--- Start of Supplied data ---

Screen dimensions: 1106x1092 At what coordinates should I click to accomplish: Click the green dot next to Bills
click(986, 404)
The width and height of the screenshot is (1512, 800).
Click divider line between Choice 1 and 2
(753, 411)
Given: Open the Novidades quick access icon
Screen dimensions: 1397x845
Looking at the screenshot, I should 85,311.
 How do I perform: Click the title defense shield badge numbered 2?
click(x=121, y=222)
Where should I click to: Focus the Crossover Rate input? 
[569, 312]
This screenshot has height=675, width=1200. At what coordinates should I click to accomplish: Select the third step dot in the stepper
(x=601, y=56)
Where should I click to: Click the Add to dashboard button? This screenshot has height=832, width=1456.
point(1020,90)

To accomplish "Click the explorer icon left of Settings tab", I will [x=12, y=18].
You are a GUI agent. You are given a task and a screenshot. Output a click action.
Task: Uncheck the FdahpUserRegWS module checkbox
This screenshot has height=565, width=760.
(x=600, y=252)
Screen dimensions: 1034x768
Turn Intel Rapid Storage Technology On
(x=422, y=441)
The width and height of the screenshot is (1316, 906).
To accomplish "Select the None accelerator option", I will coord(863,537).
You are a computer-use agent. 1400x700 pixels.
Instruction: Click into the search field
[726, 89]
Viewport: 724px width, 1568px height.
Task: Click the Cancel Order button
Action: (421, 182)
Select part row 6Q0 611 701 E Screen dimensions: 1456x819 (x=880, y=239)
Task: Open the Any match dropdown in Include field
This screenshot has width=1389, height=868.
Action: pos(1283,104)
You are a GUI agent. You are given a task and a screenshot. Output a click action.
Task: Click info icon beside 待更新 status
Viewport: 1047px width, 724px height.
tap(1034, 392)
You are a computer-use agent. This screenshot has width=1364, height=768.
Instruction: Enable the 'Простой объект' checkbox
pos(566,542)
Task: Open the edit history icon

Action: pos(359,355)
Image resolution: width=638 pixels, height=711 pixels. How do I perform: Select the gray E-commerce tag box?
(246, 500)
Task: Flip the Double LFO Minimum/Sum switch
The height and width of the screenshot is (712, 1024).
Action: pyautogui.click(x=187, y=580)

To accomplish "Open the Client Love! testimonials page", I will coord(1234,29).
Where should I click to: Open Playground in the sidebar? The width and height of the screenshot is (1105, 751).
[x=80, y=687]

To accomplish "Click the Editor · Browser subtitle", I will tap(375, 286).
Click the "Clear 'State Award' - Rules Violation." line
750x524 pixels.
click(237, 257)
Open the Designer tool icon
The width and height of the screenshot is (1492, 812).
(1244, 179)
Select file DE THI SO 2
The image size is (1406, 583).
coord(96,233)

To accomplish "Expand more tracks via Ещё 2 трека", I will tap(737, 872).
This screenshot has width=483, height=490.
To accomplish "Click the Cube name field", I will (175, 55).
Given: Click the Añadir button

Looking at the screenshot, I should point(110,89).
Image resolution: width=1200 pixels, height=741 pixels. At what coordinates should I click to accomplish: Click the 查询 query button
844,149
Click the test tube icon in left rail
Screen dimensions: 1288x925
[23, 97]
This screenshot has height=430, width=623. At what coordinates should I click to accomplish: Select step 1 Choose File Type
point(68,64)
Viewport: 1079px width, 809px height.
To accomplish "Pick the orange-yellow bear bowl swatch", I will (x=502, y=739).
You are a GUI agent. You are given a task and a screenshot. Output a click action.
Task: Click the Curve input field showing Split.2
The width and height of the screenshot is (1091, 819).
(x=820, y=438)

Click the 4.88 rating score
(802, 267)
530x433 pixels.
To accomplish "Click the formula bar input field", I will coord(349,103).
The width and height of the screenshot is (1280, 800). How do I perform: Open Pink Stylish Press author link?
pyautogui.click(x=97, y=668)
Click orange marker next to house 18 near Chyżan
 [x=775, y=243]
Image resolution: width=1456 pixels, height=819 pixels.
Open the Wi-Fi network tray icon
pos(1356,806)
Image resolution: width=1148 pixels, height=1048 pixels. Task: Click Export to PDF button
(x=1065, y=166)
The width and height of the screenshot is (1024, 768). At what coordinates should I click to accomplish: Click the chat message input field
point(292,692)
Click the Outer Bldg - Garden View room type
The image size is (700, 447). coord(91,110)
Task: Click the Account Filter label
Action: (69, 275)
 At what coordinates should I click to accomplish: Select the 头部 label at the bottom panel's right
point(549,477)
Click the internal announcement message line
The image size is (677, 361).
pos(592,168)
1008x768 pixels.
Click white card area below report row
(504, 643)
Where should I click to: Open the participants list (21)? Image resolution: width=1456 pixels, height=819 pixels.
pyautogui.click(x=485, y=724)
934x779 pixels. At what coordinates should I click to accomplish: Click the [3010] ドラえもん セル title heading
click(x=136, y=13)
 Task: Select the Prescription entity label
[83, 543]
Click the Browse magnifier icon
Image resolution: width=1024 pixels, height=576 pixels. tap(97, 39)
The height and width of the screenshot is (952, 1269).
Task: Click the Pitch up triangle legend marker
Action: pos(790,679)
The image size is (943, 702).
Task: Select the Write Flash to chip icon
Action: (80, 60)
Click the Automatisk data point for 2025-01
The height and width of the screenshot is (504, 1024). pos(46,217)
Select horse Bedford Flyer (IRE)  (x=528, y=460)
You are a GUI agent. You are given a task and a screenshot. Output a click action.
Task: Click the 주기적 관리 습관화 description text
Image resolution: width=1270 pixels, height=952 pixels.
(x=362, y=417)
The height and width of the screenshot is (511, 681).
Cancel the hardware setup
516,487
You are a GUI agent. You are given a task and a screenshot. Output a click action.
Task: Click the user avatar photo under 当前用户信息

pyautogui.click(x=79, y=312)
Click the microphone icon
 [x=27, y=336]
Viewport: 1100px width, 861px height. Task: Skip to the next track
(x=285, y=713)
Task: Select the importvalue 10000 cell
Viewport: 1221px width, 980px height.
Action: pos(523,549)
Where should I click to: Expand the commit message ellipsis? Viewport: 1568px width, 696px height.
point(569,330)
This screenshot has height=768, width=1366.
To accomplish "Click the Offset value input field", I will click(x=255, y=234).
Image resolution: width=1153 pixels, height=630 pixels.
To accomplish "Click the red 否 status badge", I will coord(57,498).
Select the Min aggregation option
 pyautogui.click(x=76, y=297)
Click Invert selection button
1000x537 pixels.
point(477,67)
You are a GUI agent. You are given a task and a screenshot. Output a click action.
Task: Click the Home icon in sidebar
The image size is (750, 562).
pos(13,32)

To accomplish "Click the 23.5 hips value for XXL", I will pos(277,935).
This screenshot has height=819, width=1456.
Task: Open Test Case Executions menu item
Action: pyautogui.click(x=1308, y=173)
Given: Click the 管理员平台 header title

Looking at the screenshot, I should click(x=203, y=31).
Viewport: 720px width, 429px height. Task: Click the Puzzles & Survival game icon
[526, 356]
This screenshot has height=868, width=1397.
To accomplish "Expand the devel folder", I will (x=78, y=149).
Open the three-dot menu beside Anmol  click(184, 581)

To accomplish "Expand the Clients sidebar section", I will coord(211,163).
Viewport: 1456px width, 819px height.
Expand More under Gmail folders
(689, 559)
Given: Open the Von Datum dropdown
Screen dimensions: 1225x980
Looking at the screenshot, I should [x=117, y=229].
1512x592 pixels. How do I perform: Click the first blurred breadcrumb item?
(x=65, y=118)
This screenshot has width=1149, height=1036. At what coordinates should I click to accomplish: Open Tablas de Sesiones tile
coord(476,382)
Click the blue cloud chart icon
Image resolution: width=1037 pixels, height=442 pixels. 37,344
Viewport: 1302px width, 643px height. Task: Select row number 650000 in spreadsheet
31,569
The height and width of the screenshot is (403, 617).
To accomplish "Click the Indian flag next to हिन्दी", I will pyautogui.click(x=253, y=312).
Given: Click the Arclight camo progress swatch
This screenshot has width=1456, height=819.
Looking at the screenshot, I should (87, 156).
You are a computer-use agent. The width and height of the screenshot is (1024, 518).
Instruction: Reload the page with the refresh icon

--- End of Supplied data ---

● Exercise description:
Convert the material from the line containing "Viewport: 1079px width, 809px height." through the line containing "I will coord(349,103)." into a Markdown table with the columns No. and Line. Number each row and leave out blank lines.

● Reply to the task:
| No. | Line |
|---|---|
| 1 | Viewport: 1079px width, 809px height. |
| 2 | To accomplish "Pick the orange-yellow bear bowl swatch", I will (x=502, y=739). |
| 3 | You are a GUI agent. You are given a task and a screenshot. Output a click action. |
| 4 | Task: Click the Curve input field showing Split.2 |
| 5 | The width and height of the screenshot is (1091, 819). |
| 6 | (x=820, y=438) |
| 7 | Click the 4.88 rating score |
| 8 | (802, 267) |
| 9 | 530x433 pixels. |
| 10 | To accomplish "Click the formula bar input field", I will coord(349,103). |